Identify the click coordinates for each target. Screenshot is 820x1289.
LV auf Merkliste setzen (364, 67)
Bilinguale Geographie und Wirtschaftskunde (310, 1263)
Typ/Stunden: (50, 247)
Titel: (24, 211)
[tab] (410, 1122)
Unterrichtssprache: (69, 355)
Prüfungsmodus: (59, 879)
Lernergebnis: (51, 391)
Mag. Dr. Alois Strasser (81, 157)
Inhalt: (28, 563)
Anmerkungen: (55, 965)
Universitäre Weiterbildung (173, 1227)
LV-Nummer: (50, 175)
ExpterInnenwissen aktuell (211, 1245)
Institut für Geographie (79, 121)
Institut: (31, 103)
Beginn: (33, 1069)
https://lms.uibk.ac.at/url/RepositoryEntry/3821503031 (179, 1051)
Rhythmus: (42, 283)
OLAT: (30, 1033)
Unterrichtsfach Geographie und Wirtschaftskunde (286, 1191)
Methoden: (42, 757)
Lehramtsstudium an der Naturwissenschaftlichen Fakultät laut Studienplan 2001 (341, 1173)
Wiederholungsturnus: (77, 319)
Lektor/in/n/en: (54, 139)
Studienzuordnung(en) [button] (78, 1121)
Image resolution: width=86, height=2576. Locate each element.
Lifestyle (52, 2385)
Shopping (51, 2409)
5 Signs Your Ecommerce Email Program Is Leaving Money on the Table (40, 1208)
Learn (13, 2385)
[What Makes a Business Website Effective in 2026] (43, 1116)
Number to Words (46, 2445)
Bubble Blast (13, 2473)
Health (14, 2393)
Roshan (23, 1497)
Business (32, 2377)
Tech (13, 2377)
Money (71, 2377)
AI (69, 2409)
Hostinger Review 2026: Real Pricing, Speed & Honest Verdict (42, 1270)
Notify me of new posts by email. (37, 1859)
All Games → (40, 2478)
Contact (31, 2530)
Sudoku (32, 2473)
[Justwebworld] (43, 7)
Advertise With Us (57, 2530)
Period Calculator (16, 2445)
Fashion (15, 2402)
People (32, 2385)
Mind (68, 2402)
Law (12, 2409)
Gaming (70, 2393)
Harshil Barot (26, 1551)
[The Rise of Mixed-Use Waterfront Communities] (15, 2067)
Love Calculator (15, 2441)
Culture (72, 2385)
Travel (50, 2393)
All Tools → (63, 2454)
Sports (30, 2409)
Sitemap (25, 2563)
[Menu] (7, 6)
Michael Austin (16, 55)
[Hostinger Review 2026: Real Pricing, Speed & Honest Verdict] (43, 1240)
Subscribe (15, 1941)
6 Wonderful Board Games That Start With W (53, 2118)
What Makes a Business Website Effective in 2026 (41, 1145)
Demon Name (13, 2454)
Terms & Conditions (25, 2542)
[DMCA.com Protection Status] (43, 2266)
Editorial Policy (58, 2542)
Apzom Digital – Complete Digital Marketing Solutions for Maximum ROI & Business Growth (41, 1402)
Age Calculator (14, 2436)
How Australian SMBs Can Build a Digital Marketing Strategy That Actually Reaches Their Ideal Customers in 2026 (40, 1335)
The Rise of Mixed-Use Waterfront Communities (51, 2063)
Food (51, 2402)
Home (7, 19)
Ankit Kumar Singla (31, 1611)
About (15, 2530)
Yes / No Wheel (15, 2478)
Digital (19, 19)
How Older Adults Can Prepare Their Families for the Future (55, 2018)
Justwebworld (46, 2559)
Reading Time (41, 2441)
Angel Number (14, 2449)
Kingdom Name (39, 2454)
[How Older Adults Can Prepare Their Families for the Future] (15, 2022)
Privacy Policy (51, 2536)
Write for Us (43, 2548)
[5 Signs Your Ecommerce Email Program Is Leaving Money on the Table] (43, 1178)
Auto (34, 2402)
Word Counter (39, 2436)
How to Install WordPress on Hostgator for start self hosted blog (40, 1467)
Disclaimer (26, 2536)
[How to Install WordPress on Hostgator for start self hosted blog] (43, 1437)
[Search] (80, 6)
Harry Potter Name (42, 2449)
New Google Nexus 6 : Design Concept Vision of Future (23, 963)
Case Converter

========

§ What you should do
Search the listing above for the lines with "Harshil Barot (26, 1551)" and "Terms & Conditions (25, 2542)", then output those lines and all lines between them exactly.

§ Task output
Harshil Barot (26, 1551)
[The Rise of Mixed-Use Waterfront Communities] (15, 2067)
Love Calculator (15, 2441)
Culture (72, 2385)
Travel (50, 2393)
All Tools → (63, 2454)
Sports (30, 2409)
Sitemap (25, 2563)
[Menu] (7, 6)
Michael Austin (16, 55)
[Hostinger Review 2026: Real Pricing, Speed & Honest Verdict] (43, 1240)
Subscribe (15, 1941)
6 Wonderful Board Games That Start With W (53, 2118)
What Makes a Business Website Effective in 2026 (41, 1145)
Demon Name (13, 2454)
Terms & Conditions (25, 2542)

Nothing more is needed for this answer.